Sawtooth looking graphs from Cisco SNMP queries
I have been annoyed for quite some time by very regular pattern’s of “Spikiness ” that I run into on certain network graphs and wanted to share my findings to see if anyone else can explain this better than I can.
Below is a graph of what should be extremely consistent traffic. This graph is created by polling a SNMP OID once every thirty seconds. It is over a one hour time period.
My best theory is that internally to the Cisco device I am polling (in this case a Cisco ASR) the SNMP OID counters are only updated once every “x” amount of time, where “x” is maybe 10 seconds. Since I poll every 30 seconds I most often get three “updates” in between the time I poll the OID, but once every five minutes for some reason I only get two updates worth of data (20 seconds). Then in the next interval I get forty seconds worth of data.
If you have a better explanation than I do, please post a comment or email me and I will update this post with the answer!
-Eric

Hah. Cacti.
I seem to recall in the cactid docs they recommend NOT polling more often than every couple of minutes, and this might be why. Another possible explanation is that there is in fact a periodic burst transfer which happens, say, every 10 seconds, and the poller is catching (mean-1) bursts in one window, and (mean+1) in the next. That would explain the weird up/down patterns. The last peak, though, makes me think otherwise, as does your “constant traffic” assertion.
Best guess:
I presume you’re running this from cactid, in which case I should also note that there is no guarantee in the C or PHP poller that your queries will be run exactly at the same time, or maybe even in the same order. Notice that the peaks happen every five minutes on even timess. That’s the default polling interval for most Cacti data sources! I bet the poller is taking extra long to finish the extra load on those five-minute intervals, and isn’t getting to this particular query until later in the sampling period. If it’s 5 seconds late, more traffic would accrue and that you’d see periodic variance with the same -/+ spike pattern.

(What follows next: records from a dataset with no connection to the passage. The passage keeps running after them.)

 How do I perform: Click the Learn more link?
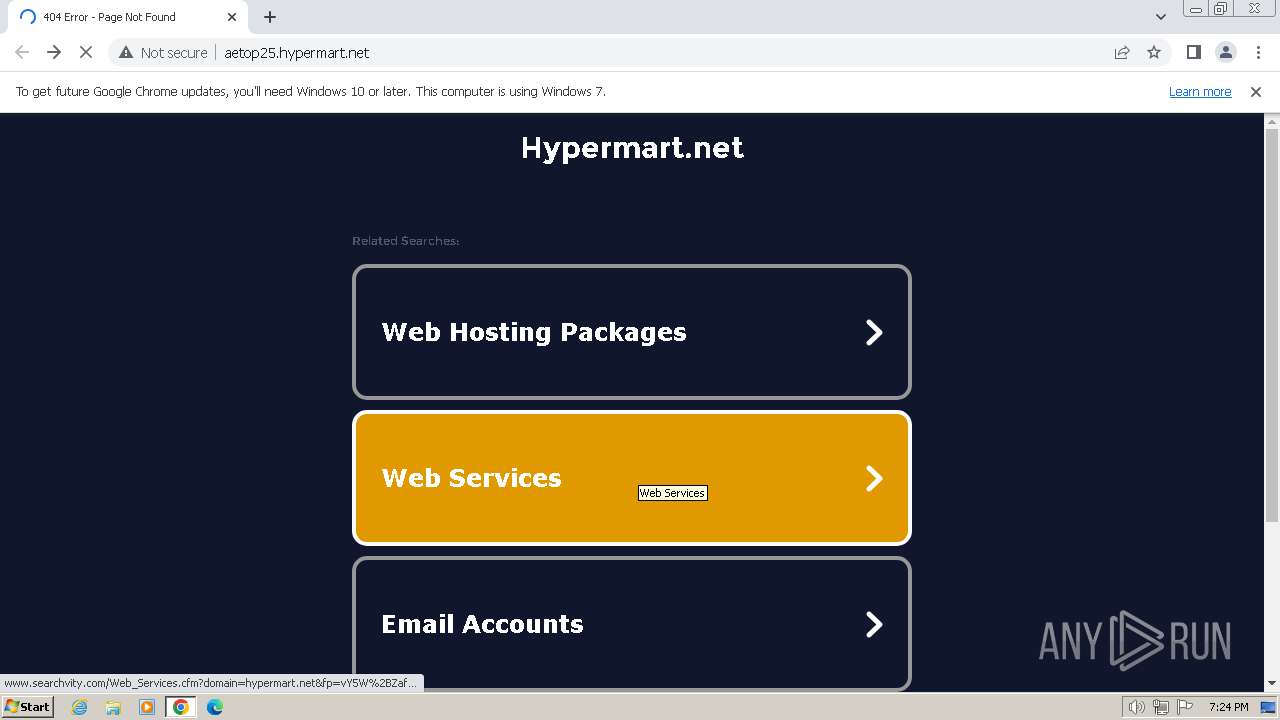[x=1200, y=92]
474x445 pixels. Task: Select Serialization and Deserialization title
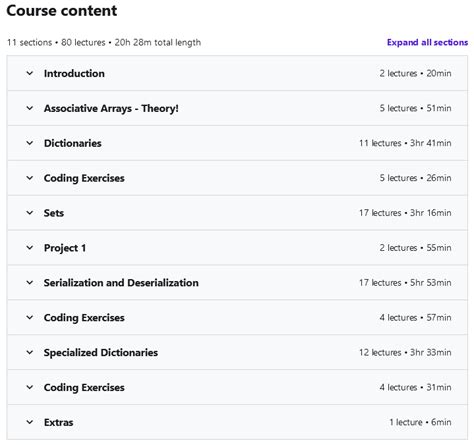(x=121, y=283)
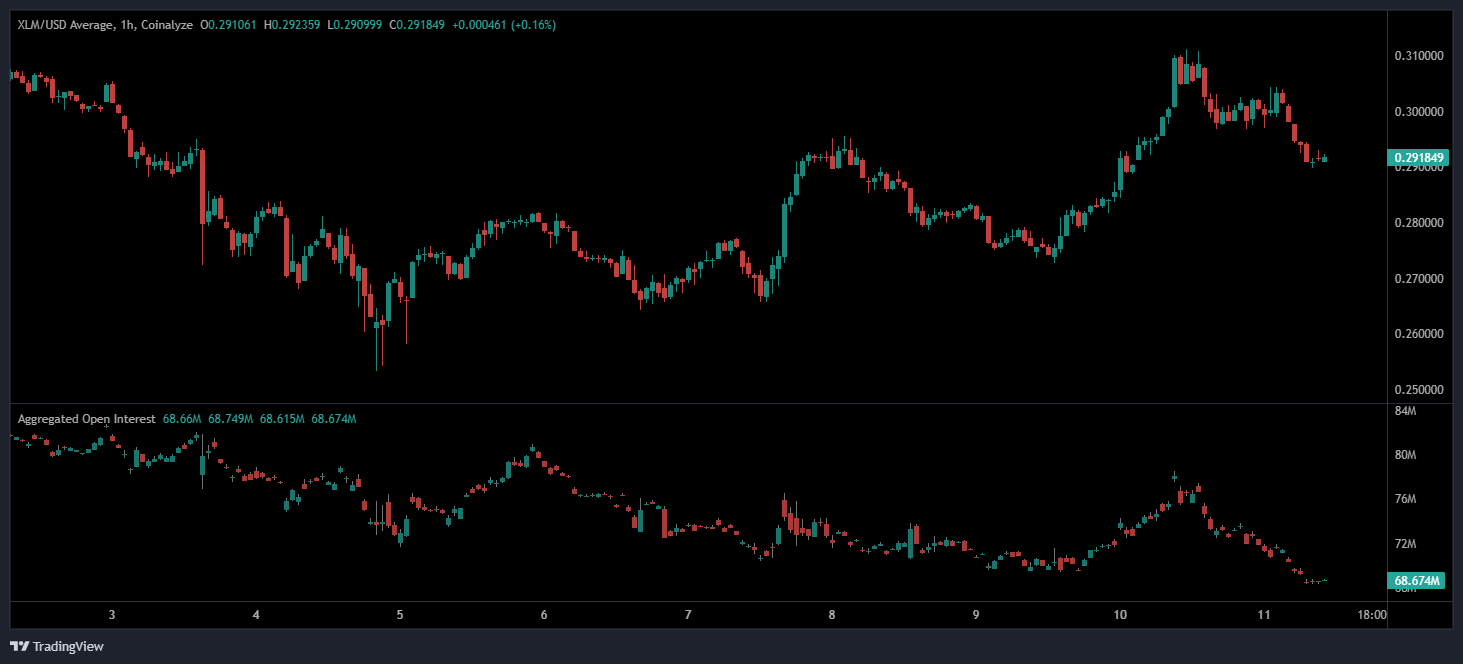Click the 0.250000 price axis label
1463x664 pixels.
click(x=1418, y=390)
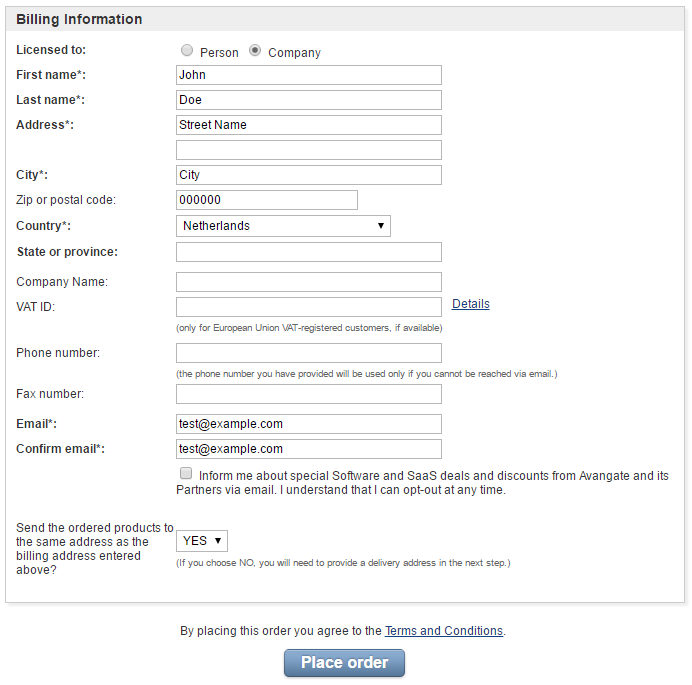Click the Place order button
The height and width of the screenshot is (685, 692).
pyautogui.click(x=344, y=662)
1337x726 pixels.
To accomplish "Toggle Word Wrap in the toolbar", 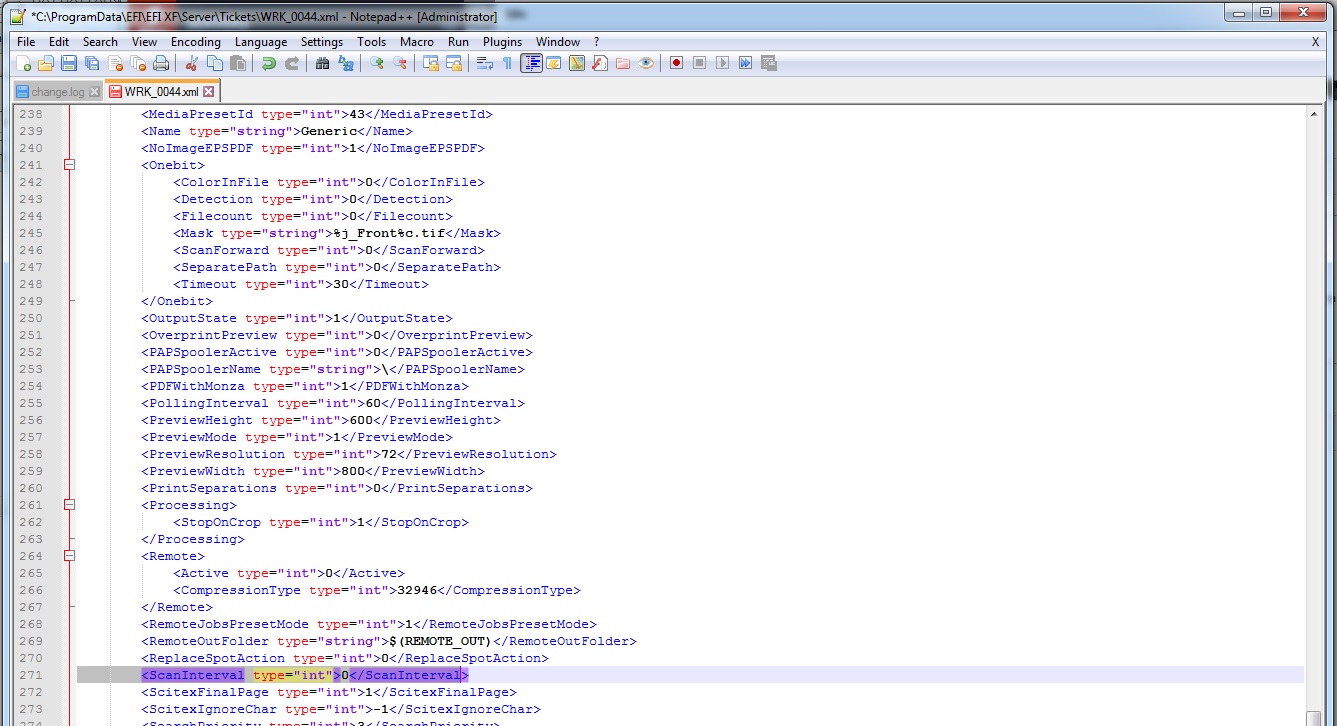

Under those conditions, your best bet would be to either relax and stop trying to poll so often–the relative margin of error is way smaller at normal time intervals–or to move this particular job to a standalone poller where it won’t be interrupted.
I actually was generating that graph using PRTG (Paessler Router Traffic Grapher). I have seen this behavior on other graphing implementations including the one built into the Cisco ASDM application.
I have seen this on lots of traffic flows that should be very steady state (including T-1 interfaces that physically can not burst above 1.544 megabits per second).
I think you are right about the mean-1 vs. mean+1 comment. I was thinking that the actual value that is polled is only updated every “x” amount of time even though the traffic flow is consistent.
-Eric
Replicate the same monitor, but change the polling interval to 60 seconds. See if the spikes change or continue to match the 5 minute PRTG averaging.
What is the exact OID you are collecting from?
Is the Cisco interface interval set to 30 seconds as well? By default, Cisco also has a 5-minute default interface averaging.
@Aphyr
Hello, did you come right. I have the same problem and change load intervals doesn’t make any difference.
Regards